» **Task statement**: Set down, please, exactly the lines below that run from the line with "Viewport: 1000px width, 750px height." to the line with "Click the 임시저장 button", both lines included.

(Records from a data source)
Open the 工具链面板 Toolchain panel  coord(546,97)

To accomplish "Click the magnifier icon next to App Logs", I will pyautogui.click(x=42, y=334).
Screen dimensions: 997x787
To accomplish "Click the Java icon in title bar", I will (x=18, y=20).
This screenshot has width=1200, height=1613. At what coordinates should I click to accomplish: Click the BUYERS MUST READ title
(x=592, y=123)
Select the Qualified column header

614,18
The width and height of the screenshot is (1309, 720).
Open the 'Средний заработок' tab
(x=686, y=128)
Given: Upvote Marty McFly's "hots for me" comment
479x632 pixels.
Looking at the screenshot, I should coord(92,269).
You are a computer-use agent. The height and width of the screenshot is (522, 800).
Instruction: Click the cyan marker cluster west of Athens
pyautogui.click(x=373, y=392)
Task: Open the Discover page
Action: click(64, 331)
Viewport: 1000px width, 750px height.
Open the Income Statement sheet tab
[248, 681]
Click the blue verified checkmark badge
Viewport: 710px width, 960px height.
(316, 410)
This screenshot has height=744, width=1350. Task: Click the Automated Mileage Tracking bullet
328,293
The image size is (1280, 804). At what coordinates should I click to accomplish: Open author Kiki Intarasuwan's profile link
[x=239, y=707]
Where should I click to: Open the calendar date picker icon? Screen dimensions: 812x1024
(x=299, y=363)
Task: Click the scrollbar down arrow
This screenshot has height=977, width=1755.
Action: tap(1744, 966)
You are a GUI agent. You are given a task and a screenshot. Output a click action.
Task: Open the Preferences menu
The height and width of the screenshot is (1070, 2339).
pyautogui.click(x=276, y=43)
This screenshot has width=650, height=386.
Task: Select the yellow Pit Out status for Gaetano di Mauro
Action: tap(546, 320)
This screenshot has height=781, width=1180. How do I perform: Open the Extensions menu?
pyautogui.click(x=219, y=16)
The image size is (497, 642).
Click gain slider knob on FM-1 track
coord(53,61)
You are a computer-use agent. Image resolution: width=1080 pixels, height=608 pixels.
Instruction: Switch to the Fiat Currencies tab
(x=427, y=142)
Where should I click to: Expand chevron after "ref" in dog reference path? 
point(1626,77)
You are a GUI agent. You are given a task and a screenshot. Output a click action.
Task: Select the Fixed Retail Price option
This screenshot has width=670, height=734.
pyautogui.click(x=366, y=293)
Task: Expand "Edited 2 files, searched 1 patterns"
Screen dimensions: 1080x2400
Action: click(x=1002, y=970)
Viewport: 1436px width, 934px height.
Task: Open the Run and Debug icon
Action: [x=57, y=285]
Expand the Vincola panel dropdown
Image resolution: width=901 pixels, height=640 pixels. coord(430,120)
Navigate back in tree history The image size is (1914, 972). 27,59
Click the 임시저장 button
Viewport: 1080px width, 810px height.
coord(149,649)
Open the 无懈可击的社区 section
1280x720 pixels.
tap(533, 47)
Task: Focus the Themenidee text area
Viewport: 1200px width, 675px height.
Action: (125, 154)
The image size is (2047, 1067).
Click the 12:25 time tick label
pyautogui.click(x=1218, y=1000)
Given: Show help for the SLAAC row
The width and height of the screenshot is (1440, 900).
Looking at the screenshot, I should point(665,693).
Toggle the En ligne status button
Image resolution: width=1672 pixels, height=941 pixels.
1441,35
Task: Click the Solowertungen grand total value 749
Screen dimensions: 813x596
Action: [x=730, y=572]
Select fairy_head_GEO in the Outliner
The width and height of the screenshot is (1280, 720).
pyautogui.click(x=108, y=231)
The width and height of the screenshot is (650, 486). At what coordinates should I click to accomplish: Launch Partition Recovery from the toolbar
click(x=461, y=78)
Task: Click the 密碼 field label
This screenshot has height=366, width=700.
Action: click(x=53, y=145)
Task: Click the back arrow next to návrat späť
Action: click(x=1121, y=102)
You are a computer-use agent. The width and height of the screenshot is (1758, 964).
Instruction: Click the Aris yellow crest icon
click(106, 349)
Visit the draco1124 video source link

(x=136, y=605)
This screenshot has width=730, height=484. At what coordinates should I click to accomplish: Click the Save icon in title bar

» **Task solution**:
Viewport: 1000px width, 750px height.
Open the Income Statement sheet tab
[248, 681]
Click the blue verified checkmark badge
Viewport: 710px width, 960px height.
(316, 410)
This screenshot has height=744, width=1350. Task: Click the Automated Mileage Tracking bullet
328,293
The image size is (1280, 804). At what coordinates should I click to accomplish: Open author Kiki Intarasuwan's profile link
[x=239, y=707]
Where should I click to: Open the calendar date picker icon? Screen dimensions: 812x1024
(x=299, y=363)
Task: Click the scrollbar down arrow
This screenshot has height=977, width=1755.
Action: tap(1744, 966)
You are a GUI agent. You are given a task and a screenshot. Output a click action.
Task: Open the Preferences menu
The height and width of the screenshot is (1070, 2339).
pyautogui.click(x=276, y=43)
This screenshot has width=650, height=386.
Task: Select the yellow Pit Out status for Gaetano di Mauro
Action: tap(546, 320)
This screenshot has height=781, width=1180. How do I perform: Open the Extensions menu?
pyautogui.click(x=219, y=16)
The image size is (497, 642).
Click gain slider knob on FM-1 track
coord(53,61)
You are a computer-use agent. Image resolution: width=1080 pixels, height=608 pixels.
Instruction: Switch to the Fiat Currencies tab
(x=427, y=142)
Where should I click to: Expand chevron after "ref" in dog reference path? 
point(1626,77)
You are a GUI agent. You are given a task and a screenshot. Output a click action.
Task: Select the Fixed Retail Price option
This screenshot has width=670, height=734.
pyautogui.click(x=366, y=293)
Task: Expand "Edited 2 files, searched 1 patterns"
Screen dimensions: 1080x2400
Action: click(x=1002, y=970)
Viewport: 1436px width, 934px height.
Task: Open the Run and Debug icon
Action: [x=57, y=285]
Expand the Vincola panel dropdown
Image resolution: width=901 pixels, height=640 pixels. coord(430,120)
Navigate back in tree history The image size is (1914, 972). 27,59
Click the 임시저장 button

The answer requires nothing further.